No deal: Perrottet plea for GST change rebuffed

New NSW Premier Dominic Perrottet has urged an overhaul of the way the GST is carved-up between the states and territories but met immediate resistance from Prime Minister Scott Morrison who says there will be no change.

Mr Perrottet, who as Treasurer warned of the substantial financial problems caused by GST changes put in train by Mr Morrison, said on Tuesday that without revisiting the allocation process the people of NSW and Victoria would pay a heavy financial burden.

Under a deal struck by Mr Morrison and put in place by current Treasurer Josh Frydenberg, the GST allocation system was radically changed in 2018. At the time, WA was getting about 30 cents of every dollar of GST raised within its boundaries.

NSW Premier Dominic Perrottet says WA has to come to the table to talk about changes to the GST deal.Credit:Dominic Lorrimer

Under Mr Morrison’s policy no state’s GST share will ultimately fall below 75 cents for every dollar. The federal government is topping up the GST pool to ensure WA’s share is gradually lifted.

Amid concern from state treasurers and members of the government’s own backbench, it included a provision under which separate payments can be made to ensure no state or territory is worse off under the deal. That provision ends in 2026-27.

Modelling by Victoria’s Treasury shows that if WA goes through another mining boom, NSW would be $1.4 billion worse off than if the deal continued, Victoria’s budget would take a $1.2 billion blow while Queensland would lose $850 million. WA would gain $4.9 billion.

If the annual carve-up of the GST was in line with its average of the past decade, NSW and Victoria would both take a $1 billion hit, Queensland would lose $750 million while WA would be delivered an additional $4.4 billion.

Mr Perrottet, who labelled WA Premier Mark McGowan the “Gollum of Australian politics” over the GST, said the current arrangement had to change.

“Victoria and NSW under these new arrangements where ‘no worse off’ is removed, we will have a heavy burden, a very heavy burden in supporting those (other) states,” he said.

“I think WA particularly needs to come to the table and get a deal that’s fair to the country.”

The GST deal added an estimated $7.5 billion to the federal budget deficit over the next three years.

The WA budget’s 2020-21 surplus of $5.8 billion was boosted by $1.5 billion due to the GST arrangement. Another $2.1 billion in extra federal assistance will flow to WA this year.

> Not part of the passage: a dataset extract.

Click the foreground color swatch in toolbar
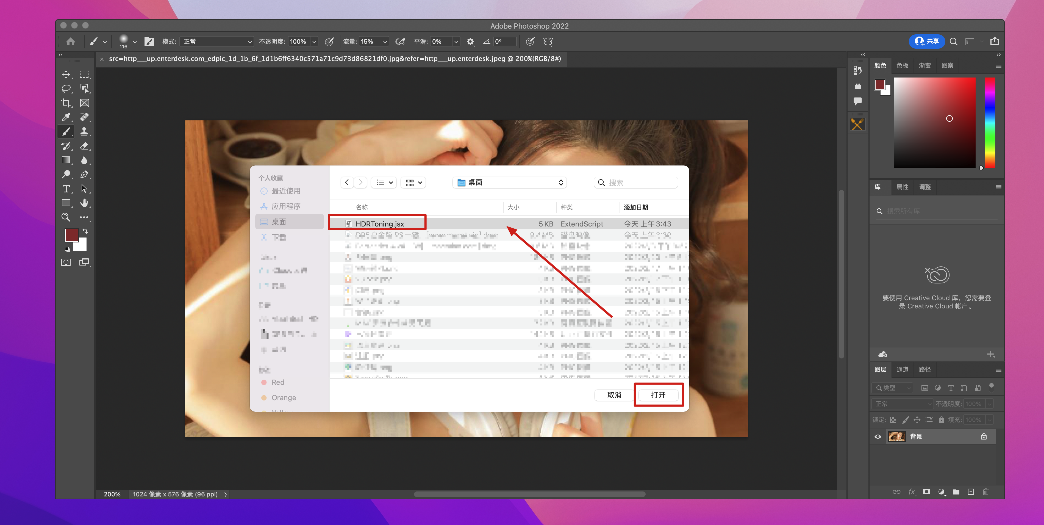 tap(71, 235)
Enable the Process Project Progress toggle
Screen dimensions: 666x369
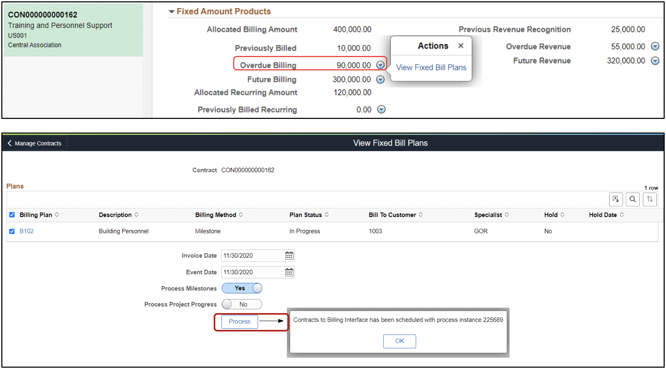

Mr Perrottet said NSW and Victoria will be left worse off unless there are changes to the GST system.

“Whilst there might well be not that much public interest in GST reform, it’s GST that pays for our schools and our hospitals and our nurses and our teachers and our police officers, it’s incredibly important,” he said.

The GST issue is a political powder keg in WA where a series of Liberal-held seats are in play.

WA Premier Mark McGowan said he had trouble keeping up with the number of NSW premiers, noting he did not have the number of Mr Perrottet.

WA Premier and Treasurer Mark McGowan says his state will fight any effort to change the GST dealCredit:Trevor Collens

He said WA would resist any effort to change the GST deal.

“I won’t cop any stick from them,” he said.

Mr Morrison on Tuesday told Perth radio the deal would not be changing.

“The deal is done. It’s ended. It’s not something I’m revisiting,” he said.

“As Prime Minister, I ensured that it happened. And WA is almost $5 billion so far better off because of that decision. And the one person you can trust to keep a deal is the one who did the deal, and that’s me.”

Labor leader Anthony Albanese, who spoke to the WA Labor conference at the weekend, said the ALP will not change the agreement.

“We’ve made it very clear that the deal that’s been done, and now legislated, will stay under a Labor government that I lead. I want to help Western Australia,” he told WA radio.